Он вернулся и стал перед м-сс Эрроль.
— Я несчастный, — сказал он. — Несчастный!
Он и действительно смотрел несчастным. Даже гордость не в силах была придать твердости его голосу и его рукам. Был момент, когда казалось, будто в его глубоких, сердито глядевших глазах сверкнули слезы.

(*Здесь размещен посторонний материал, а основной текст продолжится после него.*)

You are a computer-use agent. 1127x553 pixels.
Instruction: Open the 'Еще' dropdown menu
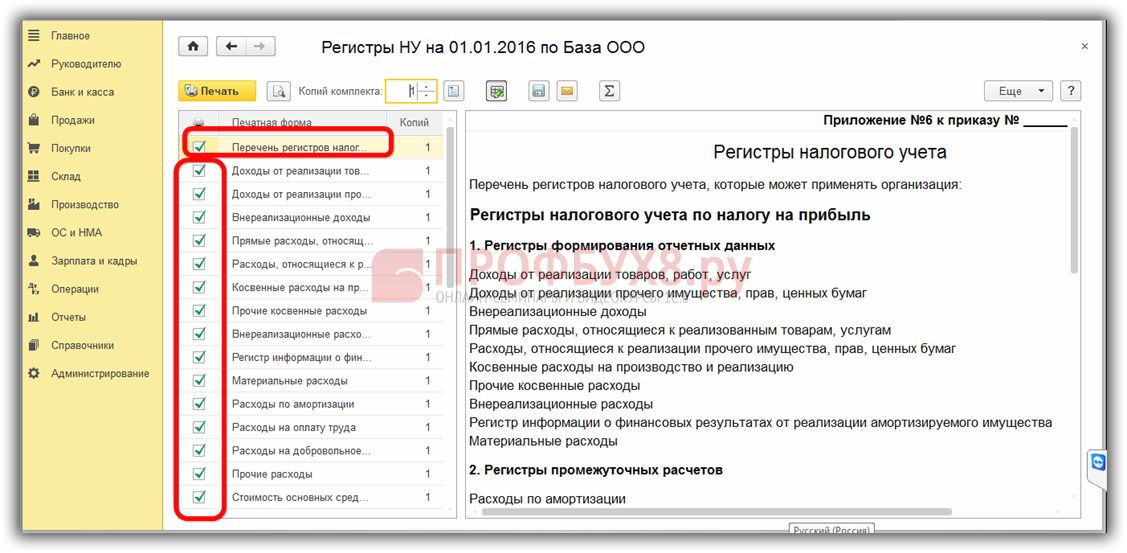(x=1017, y=91)
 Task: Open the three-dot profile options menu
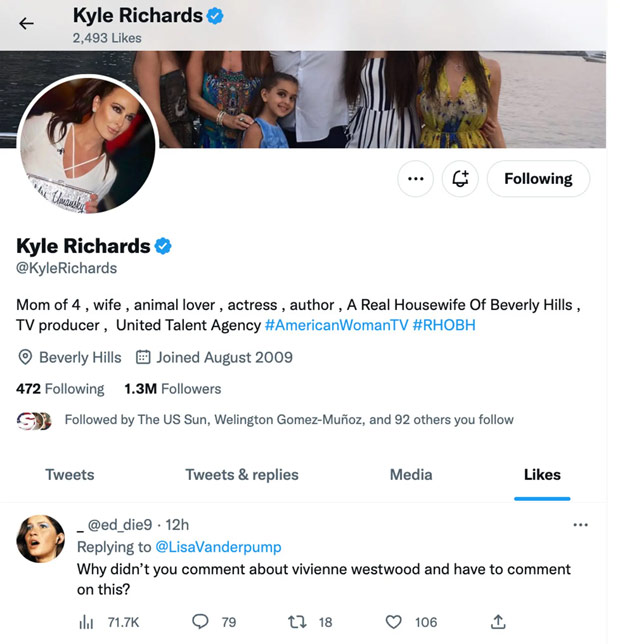(x=416, y=179)
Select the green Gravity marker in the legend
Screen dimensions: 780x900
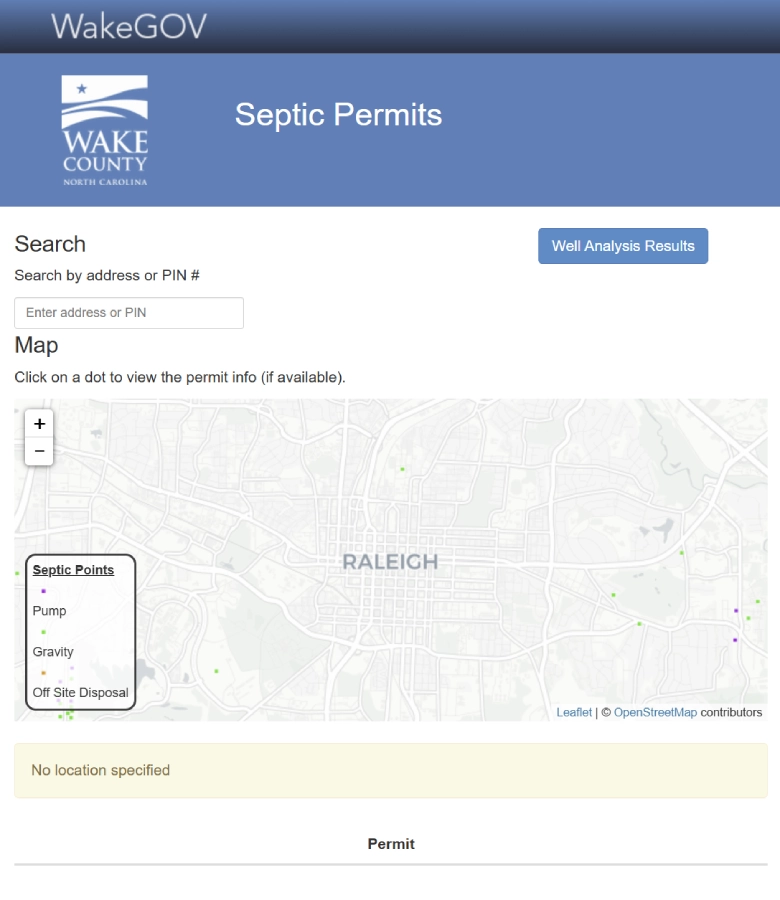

— Может быть, я и пришел к вам, потому что я несчастный, — сказал он, глядя на нее сверкающими глазами. — Я всегда ненавидел вас: я ревновал к вам. Это жалкое, постыдное дело изменило меня. Увидав эту отвратительную женщину, называющую себя женою моего сына Бевиса, я действительно почувствовал, что для меня будет облегчением взглянуть на вас. Я был упрямый старый глупец и, полагаю, дурно поступала с вами. Вы похожи на мальчика, а мальчик первый предмет в моей жизни. Я несчастный, и пришел к вам только потому, что вы похожи на мальчика, а он заботится о вас, я же забочусь о нем. Относитесь ко мне настолько хорошо, насколько вы это можете, ради мальчика.
Он проговорил это своим резким, почти грубым голосом, но повременам он казался настолько убитым, что глубоко трогал м-сс Эрроль. Она встала и несколько выдвинула вперед кресло.
— Мне бы хотелось, чтобы вы сели, — сказала она мягким, симпатичным тоном. — Вам пришлось так много тревожиться и волноваться, что вы, наверное, сильно устали, а вам необходимо сохранить все свои силы.